The link, a brief program description, and webinar objectives are here. Advance to the 5:00 mark; the webinar begins thereafter the AVA promotional reel.
“Sticking it to Them” – Application of a Tissue Adhesive to Secure and Stabilize Peripherally Inserted Central Catheters
Joan Ralph Webber, DNP, APRN, CNS, OCN, CRNI®
Oncology/Hematology Clinical Nurse Specialist
Mayo Clinic Arizona
With the advent and popularity in peripherally inserted central catheter (PICC) use, reflected in clinical benefits, a growing body of evidence suggested they may also have significant consequences. PICC migration from the optimal position due to unsatisfactory securement may be avoided if stabilization was optimal. Novel securement devices have shown effectiveness; however, each device has had its challenges. There is a recognized need to recommend a securement method that is cost-effective yet provides securement and stabilization as defined. The intention of this quantitative, causal-comparative, descriptive design was to describe the underpinning ideologies involved needed to evaluate the relationship existed between tissue adhesive applied at the PICC insertion site and the migration of the catheter.
The study demonstrated a PICC migration rate reduction from 19.35% to 0% with continued use over the next year having a 1.4% migration rate representing a 93% sustained reduction in migration. During the study, an incidental observation was recognized where the intervention group demonstrated no CLABSI’s for 5 consecutive quarters vs the non-intervention group range of 0-5 CLABSI per quarter where the intervention group added SecurePortIV® tissue adhesive and eliminated the use of a chlorhexidine disc and an engineered securement device.
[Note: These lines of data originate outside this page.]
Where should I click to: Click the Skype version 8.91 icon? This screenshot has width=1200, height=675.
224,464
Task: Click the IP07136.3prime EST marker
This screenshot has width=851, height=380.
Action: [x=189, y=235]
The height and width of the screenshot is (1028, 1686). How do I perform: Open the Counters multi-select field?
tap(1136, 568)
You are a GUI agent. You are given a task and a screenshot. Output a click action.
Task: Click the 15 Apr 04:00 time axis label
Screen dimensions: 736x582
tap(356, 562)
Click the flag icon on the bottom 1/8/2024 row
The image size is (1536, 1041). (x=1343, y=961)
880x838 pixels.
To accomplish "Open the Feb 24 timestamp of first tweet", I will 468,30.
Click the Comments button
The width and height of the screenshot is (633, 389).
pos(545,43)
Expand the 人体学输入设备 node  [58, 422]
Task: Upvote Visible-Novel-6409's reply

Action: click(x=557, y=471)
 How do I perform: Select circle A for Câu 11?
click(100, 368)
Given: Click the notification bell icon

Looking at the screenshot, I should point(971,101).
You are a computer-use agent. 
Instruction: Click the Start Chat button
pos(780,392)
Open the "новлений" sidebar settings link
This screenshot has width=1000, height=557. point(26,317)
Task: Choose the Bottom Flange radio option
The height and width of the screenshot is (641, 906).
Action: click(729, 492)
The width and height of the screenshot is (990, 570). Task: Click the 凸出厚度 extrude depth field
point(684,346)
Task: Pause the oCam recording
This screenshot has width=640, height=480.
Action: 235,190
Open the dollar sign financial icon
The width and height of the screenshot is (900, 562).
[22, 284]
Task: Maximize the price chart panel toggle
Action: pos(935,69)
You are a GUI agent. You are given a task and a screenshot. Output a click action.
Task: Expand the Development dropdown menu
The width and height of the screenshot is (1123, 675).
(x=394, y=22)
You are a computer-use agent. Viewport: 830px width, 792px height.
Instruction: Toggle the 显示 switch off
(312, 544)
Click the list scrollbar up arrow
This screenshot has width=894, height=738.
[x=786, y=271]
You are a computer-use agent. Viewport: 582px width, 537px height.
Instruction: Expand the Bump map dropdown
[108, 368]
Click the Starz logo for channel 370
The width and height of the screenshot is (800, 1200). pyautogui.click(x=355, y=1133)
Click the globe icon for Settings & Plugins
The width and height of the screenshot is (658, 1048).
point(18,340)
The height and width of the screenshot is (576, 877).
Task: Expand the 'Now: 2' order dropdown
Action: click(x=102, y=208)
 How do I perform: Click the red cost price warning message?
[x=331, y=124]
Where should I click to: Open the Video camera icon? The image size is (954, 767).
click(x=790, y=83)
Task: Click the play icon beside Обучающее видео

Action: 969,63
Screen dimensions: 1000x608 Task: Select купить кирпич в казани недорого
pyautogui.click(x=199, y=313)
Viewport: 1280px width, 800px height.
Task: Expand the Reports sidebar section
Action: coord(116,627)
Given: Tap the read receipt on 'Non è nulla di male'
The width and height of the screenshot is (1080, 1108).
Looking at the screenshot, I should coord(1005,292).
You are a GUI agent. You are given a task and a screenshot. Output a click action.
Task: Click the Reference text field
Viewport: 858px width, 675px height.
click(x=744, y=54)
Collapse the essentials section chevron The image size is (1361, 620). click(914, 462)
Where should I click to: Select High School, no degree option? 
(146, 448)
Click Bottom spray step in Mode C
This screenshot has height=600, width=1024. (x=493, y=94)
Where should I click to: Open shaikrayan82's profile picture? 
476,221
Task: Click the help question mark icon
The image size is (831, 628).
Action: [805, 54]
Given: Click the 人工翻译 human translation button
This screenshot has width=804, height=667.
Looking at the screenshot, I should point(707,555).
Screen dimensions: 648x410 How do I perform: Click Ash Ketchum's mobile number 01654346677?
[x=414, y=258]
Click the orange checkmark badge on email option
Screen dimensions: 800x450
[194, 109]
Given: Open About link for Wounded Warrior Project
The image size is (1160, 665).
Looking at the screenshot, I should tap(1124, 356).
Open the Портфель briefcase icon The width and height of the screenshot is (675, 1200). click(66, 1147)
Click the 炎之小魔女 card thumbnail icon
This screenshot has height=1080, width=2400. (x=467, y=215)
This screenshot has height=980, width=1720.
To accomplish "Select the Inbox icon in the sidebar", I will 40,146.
Evaluation of a Novel Medical Adhesive on Exit Site Following Pediatric PICC Insertion
Dayna Holt MSN, RN, CRNI®, CPN, VA-BC™
Vascular Access Nurse Specialist
Rady Children's Hospital - San Diego, CA
ePoster, AVA 2019 Annual Scientific Meeting
The purpose of the evaluation was to evaluate an FDA approved medical tissue adhesive for the impact on insertion site bleeding and unplanned dressing changes following pediatric PICC insertion. The tissue adhesive performed well, was easy to use and well-tolerated by patients. Use of the medical adhesive as a catheter site sealant and securement "device" is very promising and may reduce supply and staffing costs related to the 89% reduction in unplanned dressing changes. In addition, there are several advantages of the decreased post-insertion bleeding. The reduced bleeding allows the dressing to remain intact for 7 days reducing the risk for infection associated with multiple dressing changes. The reduced bleeding has the potential to reduce catheter dislodgements (75% observed reduction) and in turn reduce catheter replacement procedures, complication risks, and the associated costs. Lastly, the reduced bleeding can improve the patient experience with reduced pain/discomfort/stress resulting in increased patient and family satisfaction.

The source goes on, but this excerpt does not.